---- INFORMATION
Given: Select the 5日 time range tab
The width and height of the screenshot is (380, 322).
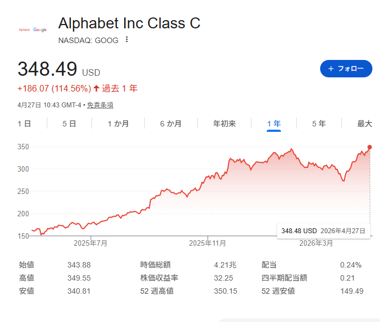Looking at the screenshot, I should coord(69,124).
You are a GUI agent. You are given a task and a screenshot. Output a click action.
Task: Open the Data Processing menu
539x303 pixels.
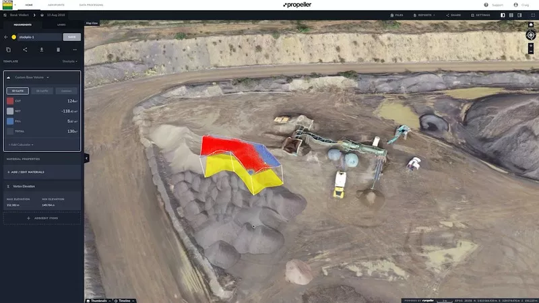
--------
→ YOUR OBJECTIVE:
Word for word, return the entries above, but without any pictures.

→ WRITTEN ANSWER:
Given: Select the 5日 time range tab
The width and height of the screenshot is (380, 322).
Looking at the screenshot, I should coord(69,124).
You are a GUI agent. You are given a task and a screenshot. Output a click action.
Task: Open the Data Processing menu
539x303 pixels.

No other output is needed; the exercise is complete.